I attended a real estate education seminar this morning and it got me thinking – why do we, as designers, chase the job instead of the client? Why do we chase a one-night-stay over a monthly tenant? I’d like to suggest thinking of your customers not as clients, but as tenants. Create a comfortable figurative space where they love to stay and have their needs met.

A renter has a place they can call their home. This tenant finds comfort, entertainment and their structural needs are taken care of by a (hopefully responsible) landlord. Marketing, design and communication needs are ideally, themselves, ongoing efforts and relationships like this – not one-off projects. A client who spreads their communication needs to various vendors runs the risk of creating a scattered brand image (an exception might include large enterprise with an effective branding guide – but sometimes even large enterprise does not have this in place (double parenthesis for a shameless plug – WMC can help your business develop a brand guide)).

It’s like sleeping in a new place every night – you’re a drifter! You lay your head on a different pillow or rock every night and wonder why you don’t have a place to call your home! Drifters have a hard time gaining friends and neighbors for this reason. Likewise, your business, when drifting through the marketing and advertising world, will have a hard time developing friends and neighbors – or, customers.

As designers, we’re responsible for being good landlords – maintaining a high standard of service for our clients’ needs.

I think that as designers and communicators, we need to start thinking of clients not as a source for “as-needed work” but as tenants in a high-speed, high-stress, high-stakes game of attention day-trading. They need a guide, because they’re focused on their business processes. Our job as designers, communicators and marketers should be to help these businesses navigate the daily, weekly, monthly and annual communication goals they need to meet in order to create more business year-over-year.

So, I would say to businesses who try to direct tens or hundreds of creative, marketing or advertising projects across many different firms: come home. Stop drifting. Partner with a firm and pay them monthly to consolidate, strengthen and give consistency to your messaging, design and image.

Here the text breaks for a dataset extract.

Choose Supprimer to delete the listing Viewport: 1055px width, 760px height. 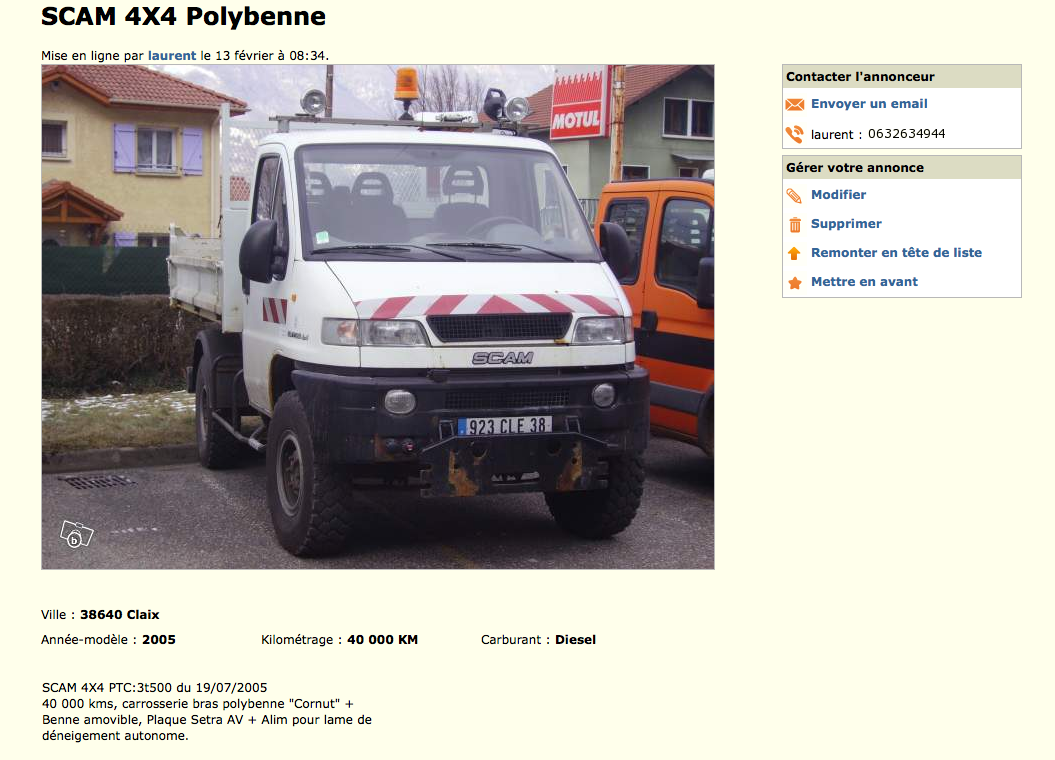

WMC can do this, and lots of other design companies can do this. A design/ad/marketing agency’s job is to figure out what works for your prospective customers, shift their methods FOR you, and then measure again – incrementally creating inbound customers.

If they’re not doing their job, you can partner with a new firm. But if you spread your work out amongst several creative agencies, how can you expect to measure the effectiveness of your comprehensive efforts?

Like your home, you’ll pay for what you get.

Here’s my suggestion: Set a modest growth goal. 3% net revenue growth year over year? Perfect. See if your current creative firm understands how to create this type of return for you. Pay them 10% of that 3% growth projection and judge the effectiveness of their efforts against that goal. A firm that knows what it’s doing for your business will shepherd all your communication, creative, marketing and design efforts (comprehensively called: a brand) into a consistent and effective brand presence that draws new customers to your doors. No longer will you be drifting, you’ll be building a business house. A brand is your roof and your welcoming front doors. It paints a picture of what customers can expect from your business. If your brand is scattered – so, too will be your business success.